= Task data =

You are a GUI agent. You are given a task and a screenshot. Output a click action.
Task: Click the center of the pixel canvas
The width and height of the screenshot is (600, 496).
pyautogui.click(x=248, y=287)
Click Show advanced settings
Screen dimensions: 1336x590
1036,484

= Set task =
Return each line of the records above verbatim, in the same order and without any alteration.

= The completed task =
You are a GUI agent. You are given a task and a screenshot. Output a click action.
Task: Click the center of the pixel canvas
The width and height of the screenshot is (600, 496).
pyautogui.click(x=248, y=287)
Click Show advanced settings
Screen dimensions: 1336x590
1036,484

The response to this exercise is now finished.